Quotulatiousness

July 26, 2009

Beliefs

Filed under: — Nicholas Russon @ 09:37

(Scraped, with minor changes from a very early post — September 2004 — on the old blog.)

I’m in favour of a random assortment of things, including:

  • Gay marriage (and therefore, obviously, gay divorce)
  • I’m also in favour of a lot of other marriage variations: whatever works for the individuals involved. The only thing I think the government needs to do is to provide a framework so that dependent children are provided for in the case of marital breakdown (that doesn’t mean the government automatically funding it, either). If there are no children involved, then whatever marital or quasi-marital arrangements are acceptable to the contracting parties are fine by me, provided that they do not violate the rights of other non-contracting parties.

    You want to marry two other people? Fine, so long as they agree and the terms of the marriage are spelled out beforehand. You want to marry three other people? Fine, same restriction. You want to marry your dog? Nope. Sorry, a dog is not capable of giving informed consent, so you cannot marry your dog.

    You want to engage in a master/slave relationship? Fine, so long as you don’t cause damage or trauma to non-consenting individuals (that is, your "slave" must be willing to enter into the relationship: if it’s consensual, go right ahead). Any contractual arrangement of this sort must still meet the requirement that it can be ended by any of the contracting parties (just because someone agreed to be your "slave" yesterday does not mean they can’t change their mind tomorrow).

  • Equal rights for women, homosexuals, and visible minorities
  • In this day and age, something like this should not need to be said: anyone in the western world should agree that any adult human being must be given the same rights and responsibilities of any other adult human being. There should not be classes of individuals with "greater" or "superior" rights: equality before the law.
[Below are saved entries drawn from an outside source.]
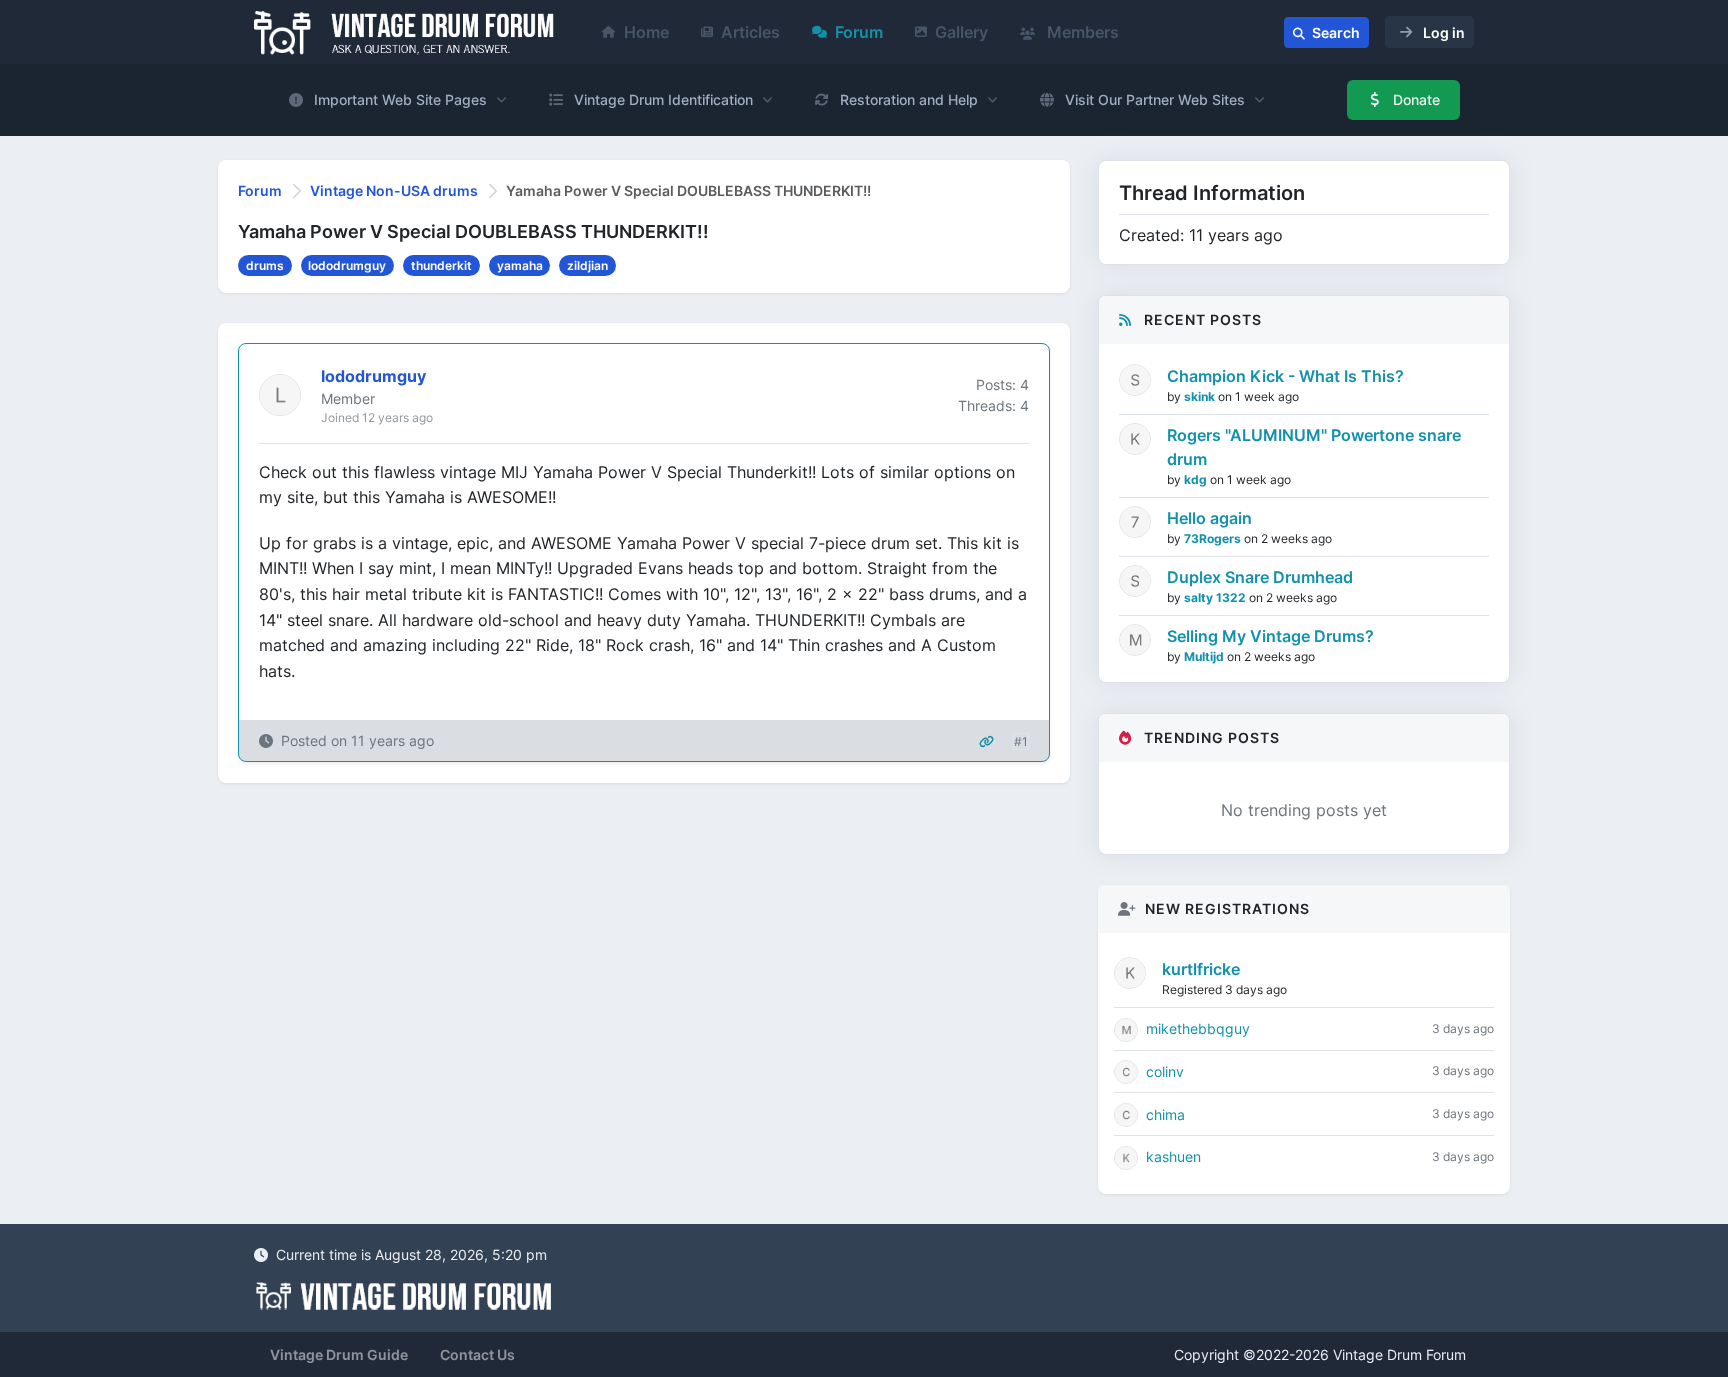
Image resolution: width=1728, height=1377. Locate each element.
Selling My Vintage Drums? (1270, 636)
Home (646, 32)
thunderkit (441, 265)
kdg (1197, 479)
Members (1081, 32)
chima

Anything else results in the grotesqueries of trying to counterbalance the rights of a gay Chinese disabled man against the rights of a transsexual HIV-positive Kenyan (does the gayness of one cancel the transsexuality of the other? Are Chinese considered more or less oppressed than Africans? Does being disableddifferently abled trump all the others?) No matter how you slice it, it’s still iniquitous.

  • Freedom of speech
  • You are free to say whatever you want. But others are not similarly required to listen to you. You wanna shout "Fire!" in a crowded theatre? Hey, feel free . . . and then get ready to pay for the damages, injuries, and other mayhem you caused (unless there really was a fire, of course). And by pay, I really mean pay. Cash, debit, credit, your life insurance, whatever you can muster up to cover the cost. Jail? Why should the rest of us pay to keep you behind bars on top of the costs you’ve already imposed on others? Restitution, not rehabilitation or retaliation, should be the key to our justice system. If you’ve caused harm to others, it’s your responsibility to make good (as much as is possible) that explicit harm to the innocent parties.

  • Freedom of religion
  • If your religion requires you to rub blue mud in your navel, great! If your religion requires you to force me to rub blue mud in mine, we’ve got a big problem here. Freedom of religion is freedom for you to worship (or not) in your own way, but confers no obligation on others to conform to your religious beliefs. Any attempt to force others to conform to your beliefs can (and should) be met with necessary force to restrain your exuberant display of your belief system.

    You can try to persuade "the unbelievers" as much as you like, but keep off their property and respect their right to not be converted by force. Or expect to meet your maker sooner, rather than later.

    Freedom of religion also means freedom from religion, for those who choose not to partake.

  • Freedom of the press
  • As long as you own one. That’s a joke, son.

    Like this one I’m using right now.

  • Freedom of assembly
  • This is one of the freedoms most at risk in the western world right now, because too many people assume that freedom to assemble also confers freedom to riot, pillage, and burn. You are free to assemble, but not to trespass on private property without the free consent of the owner.

  • Freedom to self-defence
  • Ah, yes, the big right-wing scary bullet point. Guns. Swords. Knives. Sticks. Other extensions or amplifiers of the human fist. You must have the right to defend yourself, your family, your guests, and your property. The police can’t be everywhere (and we sure don’t want them to try), but human nature isn’t sweetness and light: leave yourself defenseless and you’ll soon discover that. Britain is busy learning this lesson right now. . .and Canada is ready to step over the precipice to join ‘em.

  • Drug use
  • Now the big left-wing scary bullet point. Drugs. What you put into your body is your own responsibility. What you do after you’ve ingested drugs is still your responsibility. Your ability to diminish your own perceptions is the business of nobody else but you. The risk you take is your own. But . . . you can’t take a vacation from responsibility. Others do not accept that they should be at risk because you are intoxicated / drugged / legless / blotto / waxed / wasted / etc.

    I can think of nothing that has undermined individual liberty as much as the attempt by government to control what people try to use to get high, expand their consciousness, or just plain get bent.

All in all, it makes me a pretty typical rednecked right-wing whacko.